Rowan et al. reported 27 trauma patients; in their study, US was more sensitive and accurate than supine chest radiography and as sensitive as thoracic CT in the detection of pneumothoraces. They concluded that thoracic US, when performed by trained individuals, can enable definitive exclusion of pneumothorax. As a corollary, they believe that thoracic US should be added to the currently performed FAST examination in trauma cases and be labeled as the expanded FAST examination [7, 9]. Goodman et al. reported 13 cases of pneumothorax following CT-guided biopsy. In this patient group, US was more sensitive than erect chest radiography in the detection of pneumothorax. Both have a specificity of 100 %. This study suggests that US may prove valuable in pneumothorax detection when rapid conventional radiography is not possible or practical and in circumstances where US is readily available, such as during US-guided interventional procedures [10, 11]. Lichtenstein et al. have studied 41 pneumothoraces with 146 hemithoraces in 73 critically ill patients: US visualization of “lung sliding” was always correlated with the absence of pneumothorax (ESM_1). From this elementary sign alone, they concluded that it was possible to exclude at least anterior pneumothorax promptly and at the bedside of a mechanically ventilated patient. This was the major finding of this study [12].

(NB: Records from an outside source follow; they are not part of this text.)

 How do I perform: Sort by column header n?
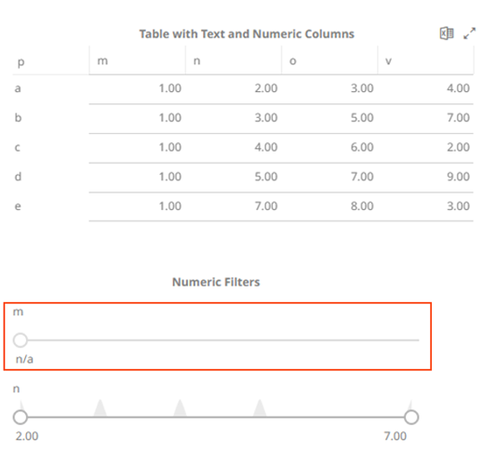point(234,60)
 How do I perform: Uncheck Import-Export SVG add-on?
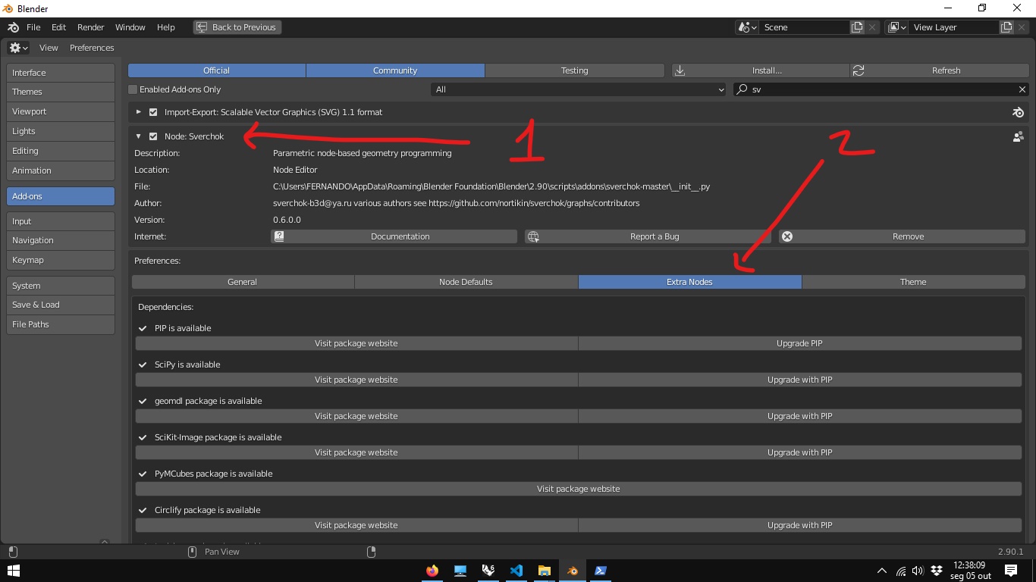pyautogui.click(x=153, y=112)
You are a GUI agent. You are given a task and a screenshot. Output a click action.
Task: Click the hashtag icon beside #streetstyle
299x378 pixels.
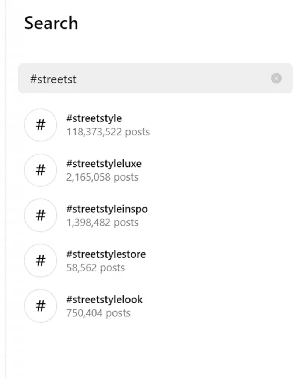(x=41, y=125)
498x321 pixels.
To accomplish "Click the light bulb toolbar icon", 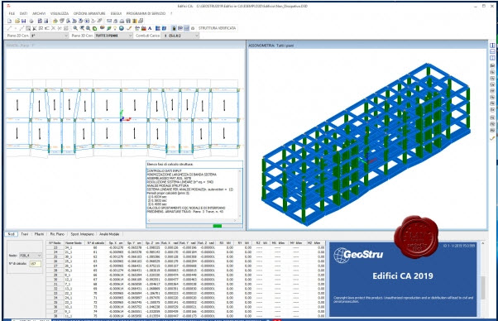I will [115, 28].
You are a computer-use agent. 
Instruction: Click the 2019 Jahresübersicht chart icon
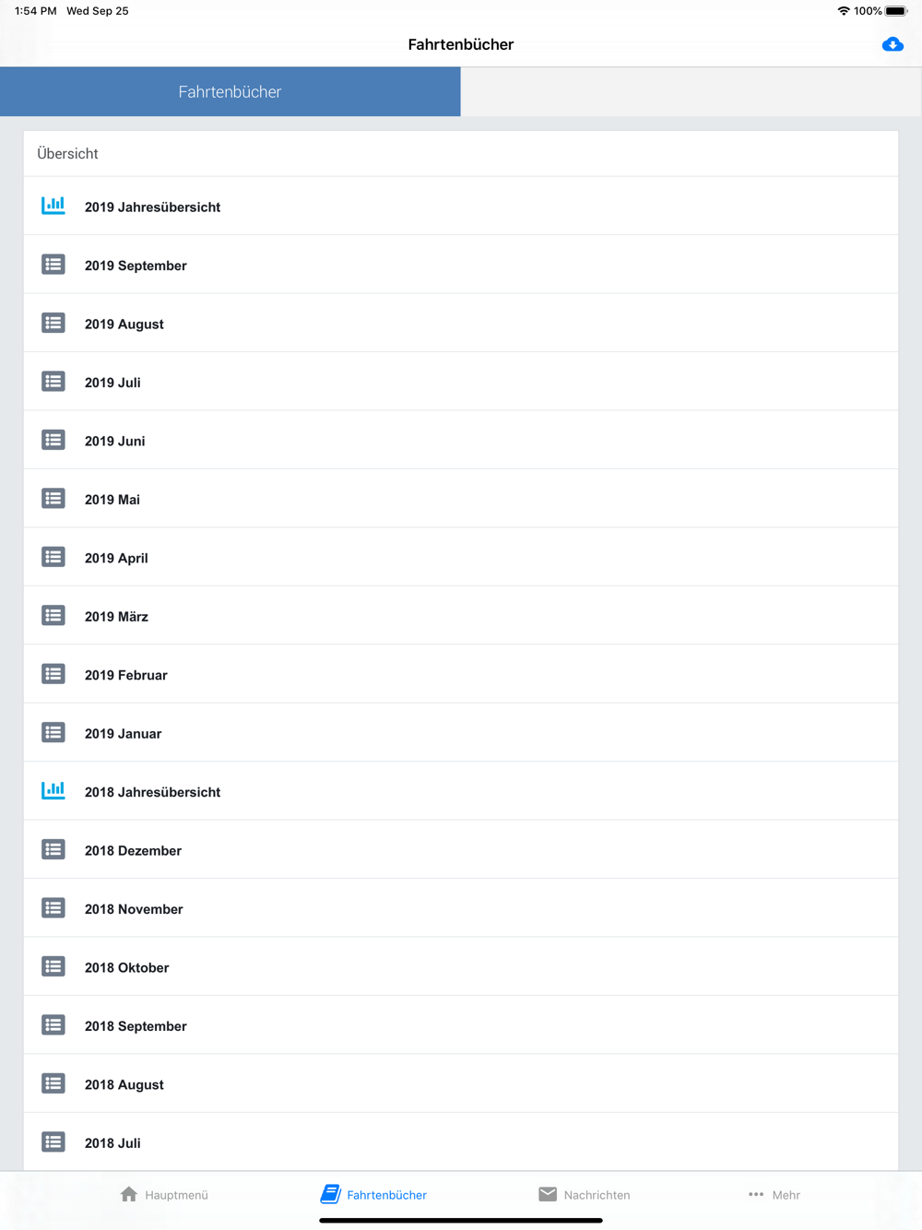pos(53,206)
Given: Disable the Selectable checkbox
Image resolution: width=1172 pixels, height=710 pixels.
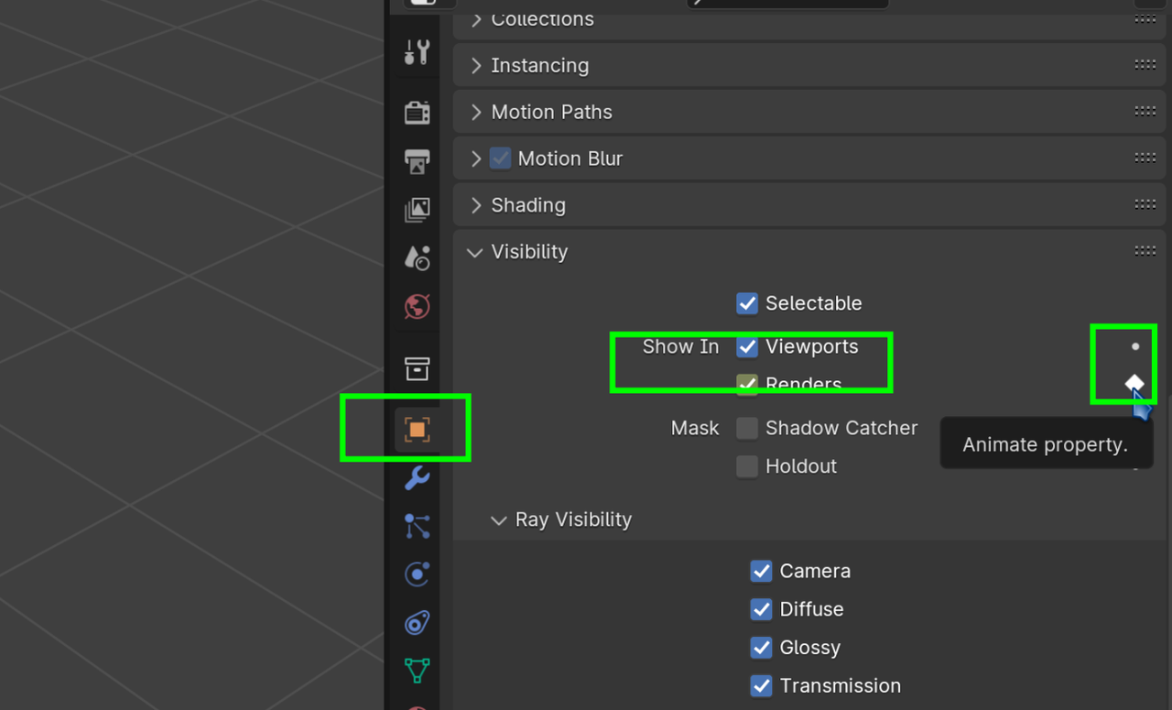Looking at the screenshot, I should click(x=747, y=303).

In agreement with these studies, we also found US to be significantly more sensitive compared with simple X-ray, but not as sensitive as CT scan. One reason for this can be the larger number of cases in our study. Besides, some of our false negative cases were those with loculated pneumothoraces, which detection by US was more difficult, especially those at apices of the lungs with poor US windows (Fig. 3). Thus, although US can be quite as sensitive as CT in the detection of free pneumothoraces, there are some drawbacks in these loculated cases. However, considering our results, US is much more effective in detecting loculated pneumothoraces (21 out of 25 cases) compared with chest X-ray (6 out of 25).

Fig. 3
figure 3

Loculated pneumothorax in the left lateral hemithorax

In addition, the time interval within which US is performed influences its accuracy, as is investigated by Dente et al. [13]. They studied fourteen hospitalized patients with thoracostomy tube in place to treat traumatic pneumothorax. Patients underwent serial delayed bedside US. Significant decline in both sensitivity and specificity of US was detected, after 24-h appearance of pneumothorax. It was concluded that US evaluation for pneumothorax was very accurate for the first 24 h after insertion of the thoracostomy tube, but the accuracy and especially the positive predictive value were not sustained over time, possibly as a result of formation of intrapleural adhesion. Considering our results, US was found to be significantly more sensitive in the detection of pneumothorax, especially in small amounts, in comparison with plain X-ray. Absence of ionizing radiation and easy performance are other advantages of this imaging modality. We conclude that US, when performed by trained individuals, can be helpful for rapid detection of pneumothorax.